The Process of Offering an ICO
Using Ethereum, any company that wants to offer tokens just needs to code up a contract. Then advertise, get listed with upcoming ICOs, build some buzz, and hope the issuance a) raises a lot of money and b) doesn’t screw your business’ long term prospects.
This is a gray area, to say the least. The SEC issued a bulletin in July saying that ICOs are subject to federal securities laws if the coins/tokens could be considered securities. In other words, depending on what is promised and how similar that is to equity, the SEC might regulate it. For example, the SEC ruled that a token offering meant to be a sort of democratized venture capital fund called The DAO was a securities offering. (Some may remember that The DAO was hacked and became one of the largest digital heists in history.)
Many ICOs are careful to avoid classification of their token as a security. Enigma is selling their tokens to anyone, anywhere in the world, without restriction and claims that their token is roughly the same as a purchase of their software.

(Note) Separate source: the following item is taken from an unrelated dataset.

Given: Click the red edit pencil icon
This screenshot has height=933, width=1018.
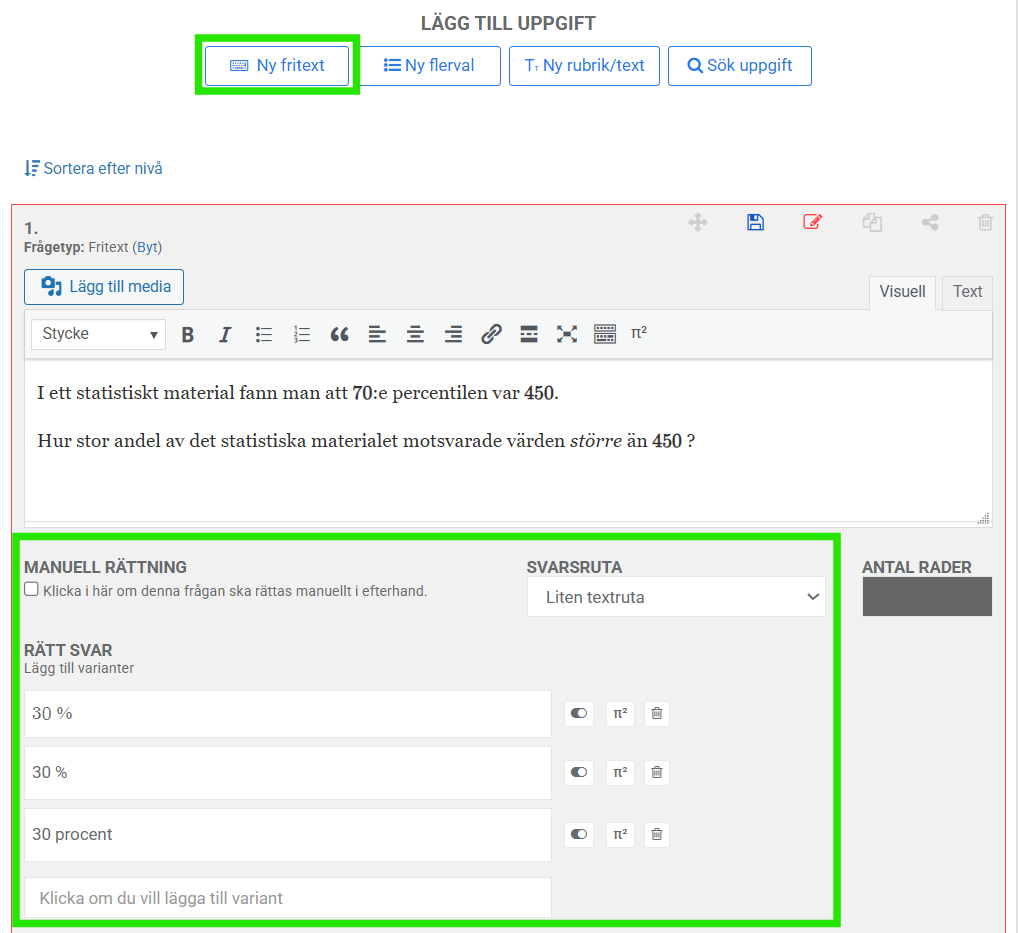Looking at the screenshot, I should [x=812, y=222].
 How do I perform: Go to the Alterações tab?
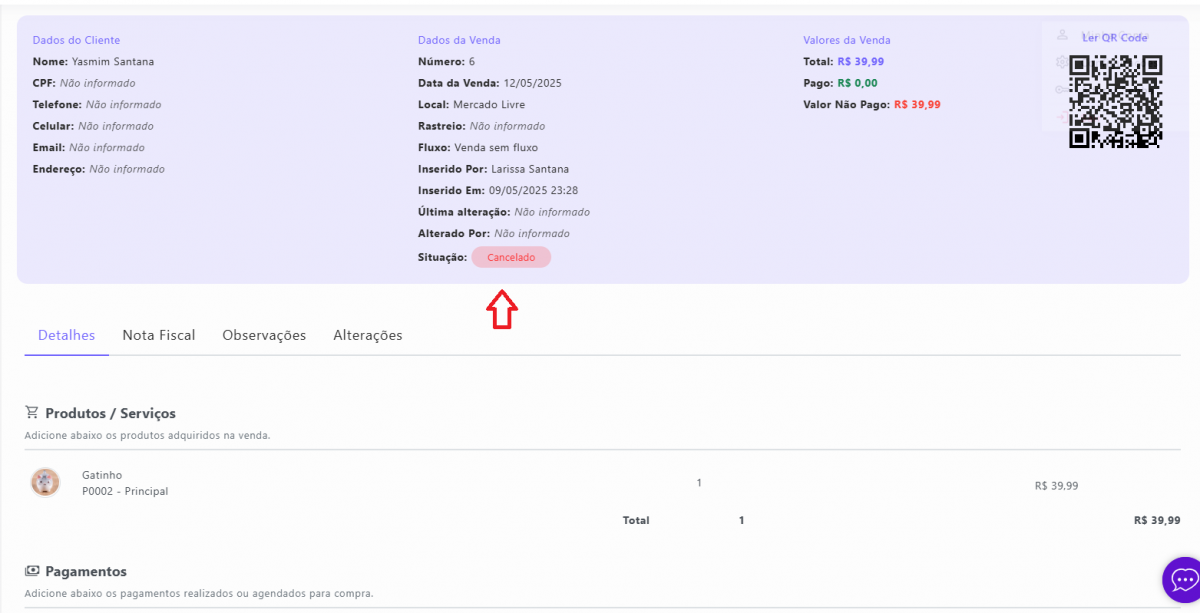367,335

Filecoin, on the other hand, has taken an approach that looks a lot like Venture Capital investment. They require investors to be accredited (high net wealth) to get exceptions to securities rules. They also have vesting periods and other clauses familiar in the Angel and Venture Capital worlds.
None of this has been tested in court, and existing laws certainly don’t contemplate cryptocurrencies, “smart” contracts, or the blockchain.
When digital currency is stolen, there’s basically no recourse (the DAO was an exception to that rule that is unlikely to happen again). Stolen funds generally can’t be frozen or seized or otherwise returned to their rightful owners. Between that and the lack of regulation, fraud and theft are rampant in the world of cryptocurrencies.
For example, two legitimate companies, Enigma and CoinDash, both had their websites hacked and their ICOs essentially hijacked. That cost would-be investors in CoinDash over US\$7 million. A flaw in a popular wallet cost users \$32 million. Another ICO lost some \$8.4 million when a partner’s website was hacked. All in the past six weeks.
Moral of the ICO story: buyer beware.